**What you are asked to do:** Render every line from the one containing "You are a GUI" through the end of the material, inclusive, as a JSON list of strings with one string per line, omitting blank lines and leaving out the pictures.

**Listed records:**

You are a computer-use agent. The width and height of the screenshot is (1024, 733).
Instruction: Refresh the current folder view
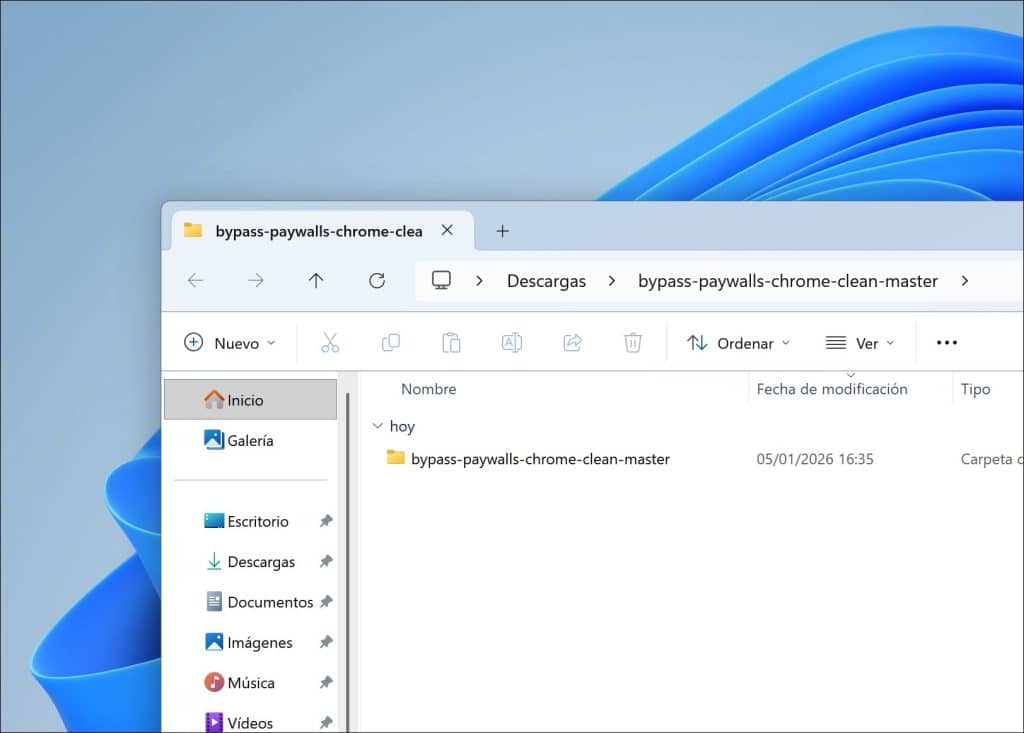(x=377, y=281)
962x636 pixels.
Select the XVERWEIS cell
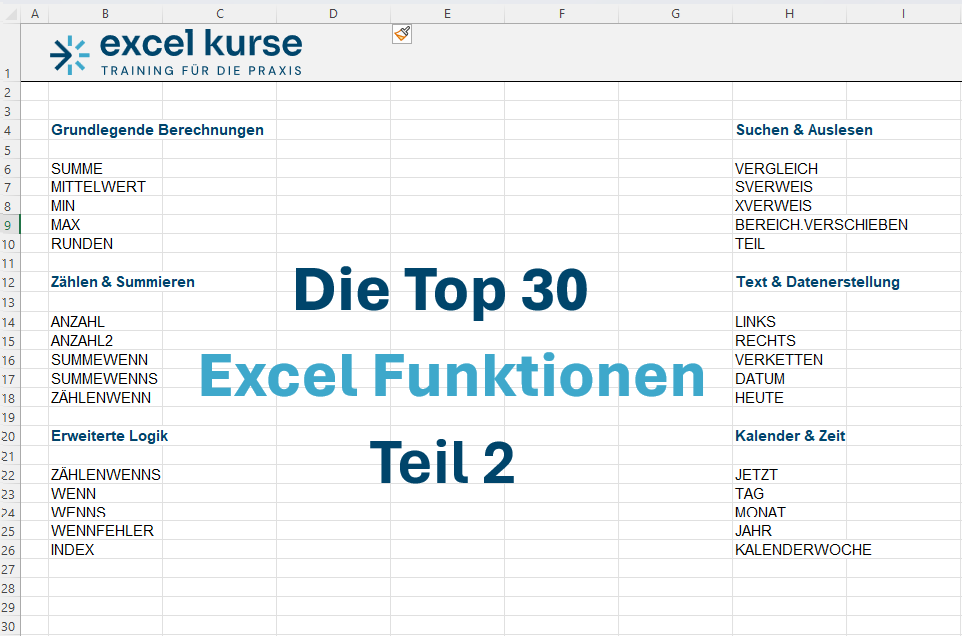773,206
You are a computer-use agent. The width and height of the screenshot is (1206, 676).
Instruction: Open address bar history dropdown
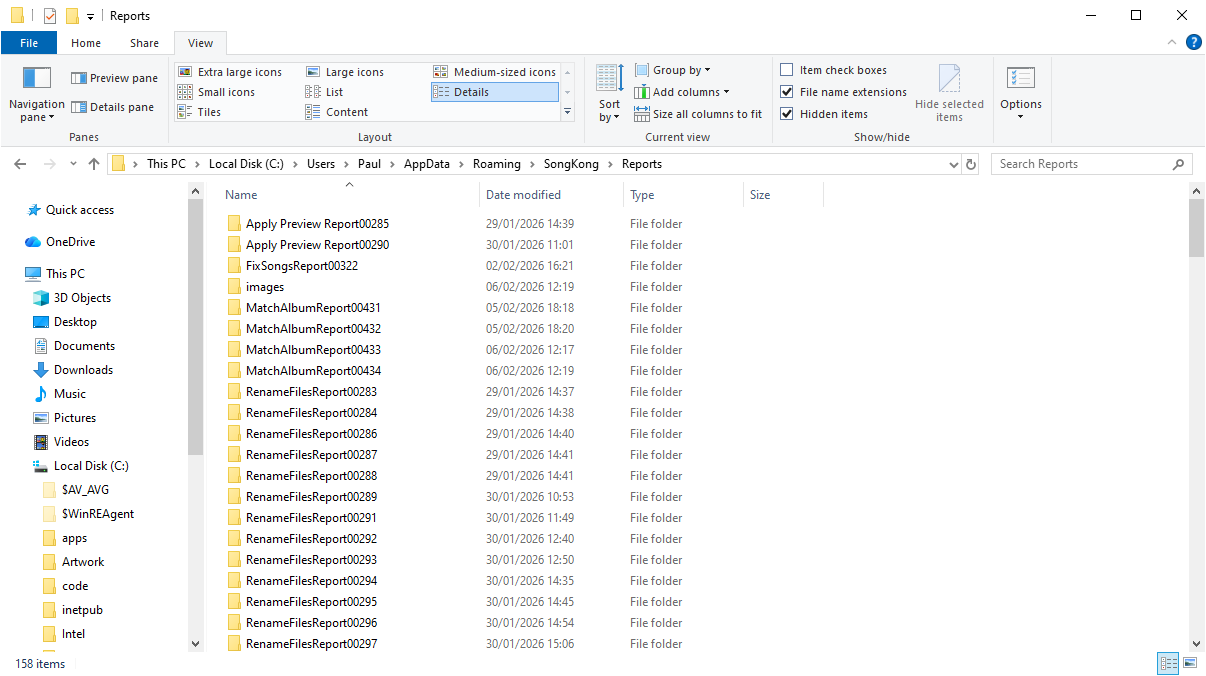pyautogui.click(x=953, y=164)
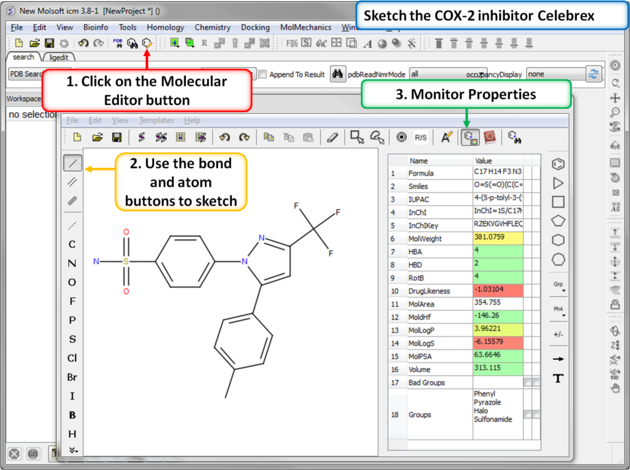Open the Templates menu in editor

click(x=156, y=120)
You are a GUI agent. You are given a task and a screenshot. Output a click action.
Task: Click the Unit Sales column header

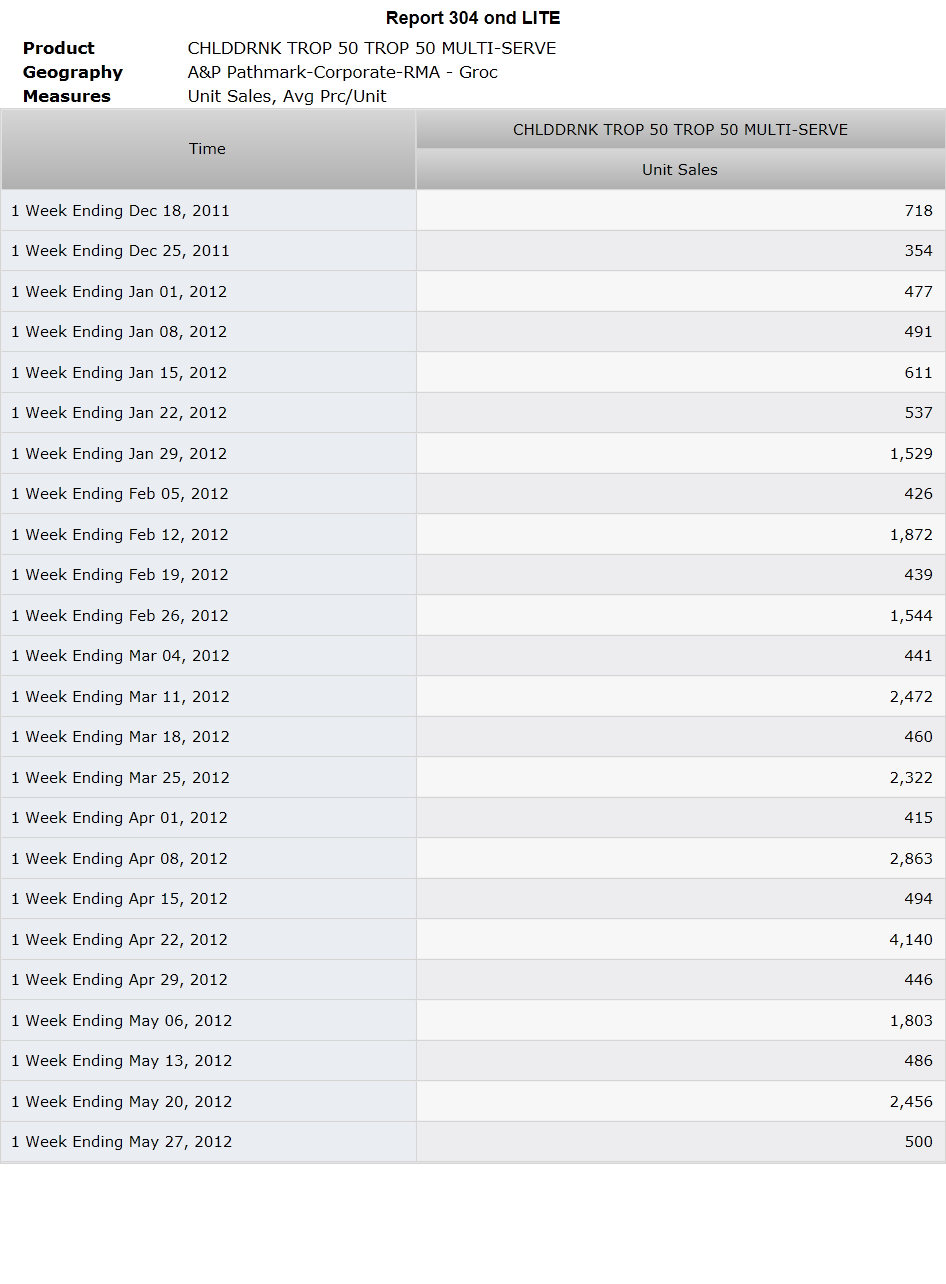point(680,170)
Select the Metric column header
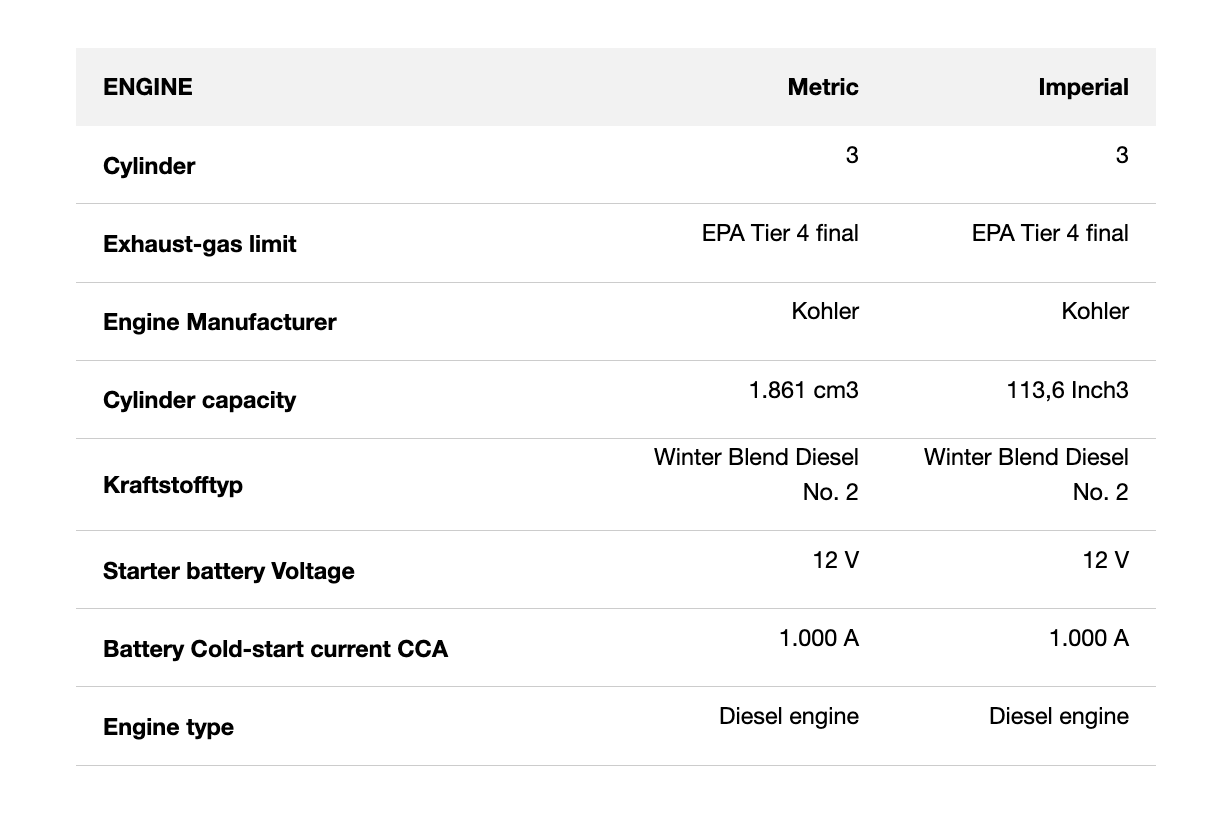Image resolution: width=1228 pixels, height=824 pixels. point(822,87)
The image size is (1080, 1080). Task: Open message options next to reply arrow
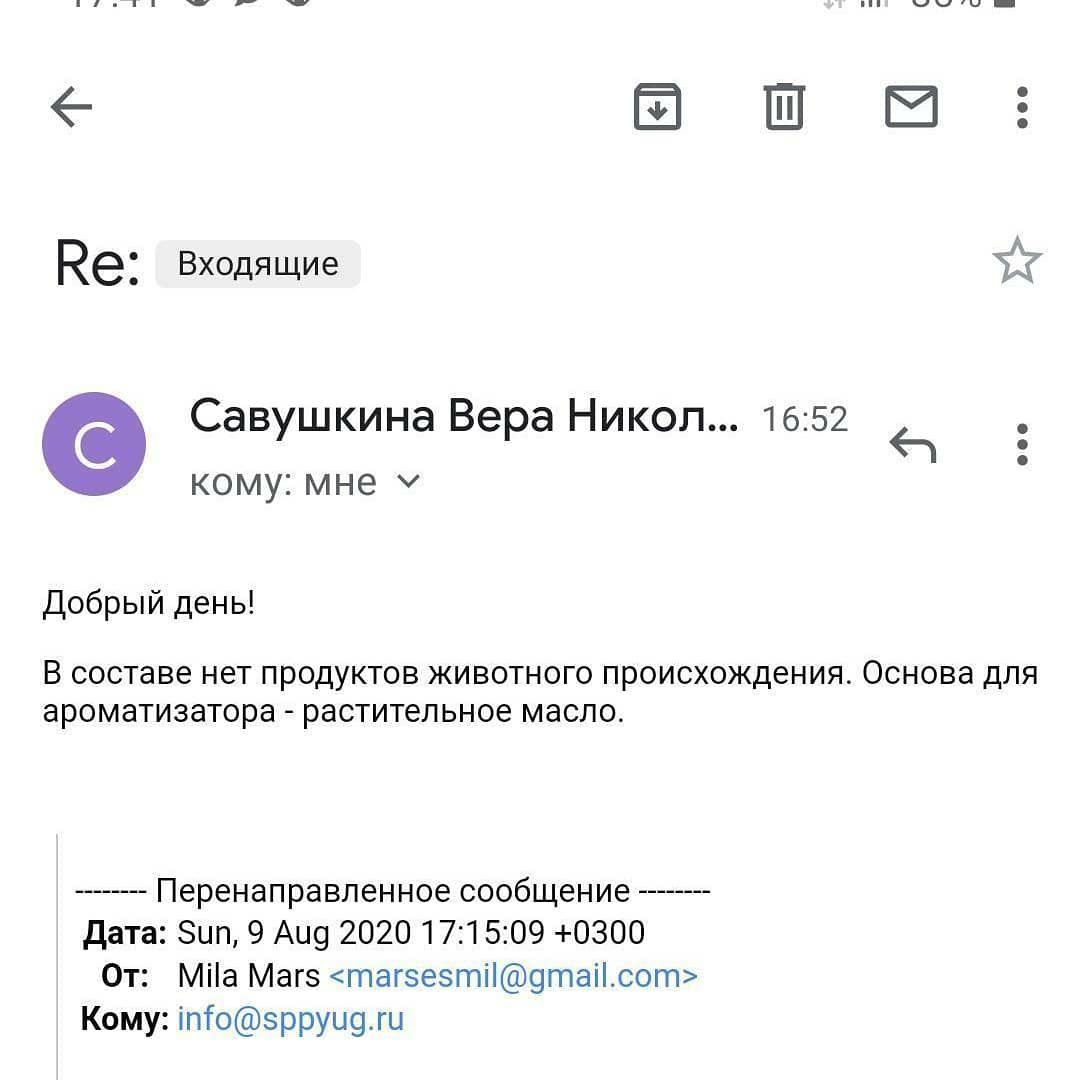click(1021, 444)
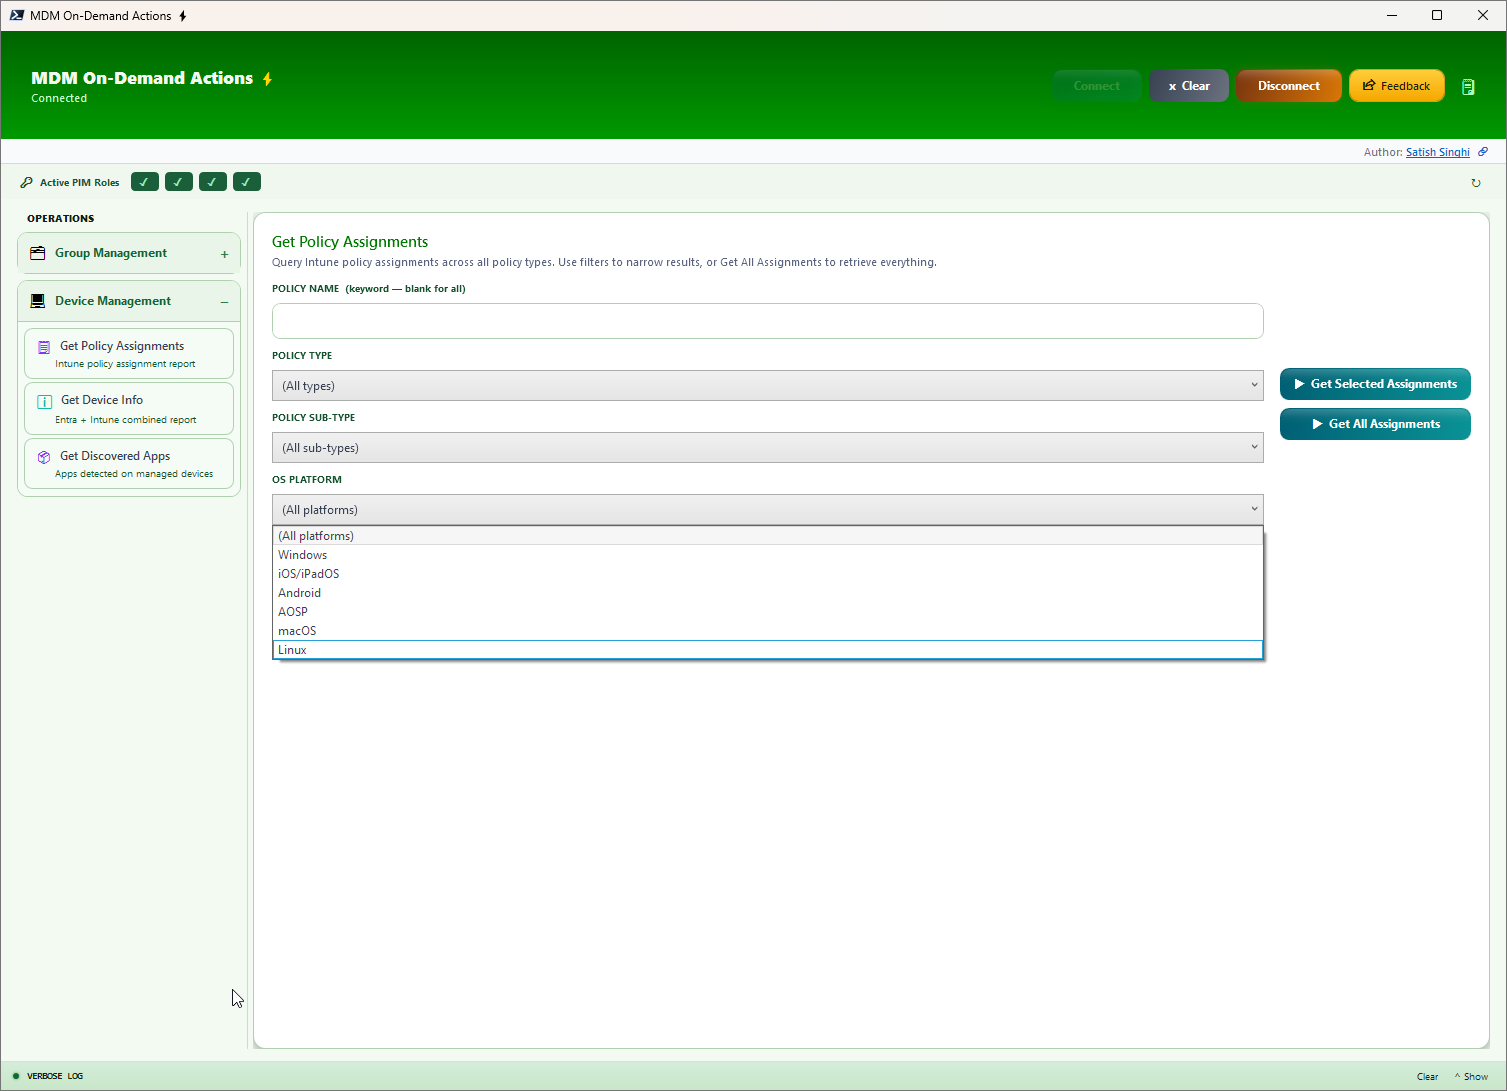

**Task solution:**
[
  "You are a GUI agent. You are given a task and a screenshot. Output a click action.",
  "Task: Click the Unit Sales column header",
  "point(680,170)",
  "Select the Metric column header",
  "Image resolution: width=1228 pixels, height=824 pixels. point(822,87)",
  "The image size is (1080, 1080). Task: Open message options next to reply arrow",
  "click(1021, 444)"
]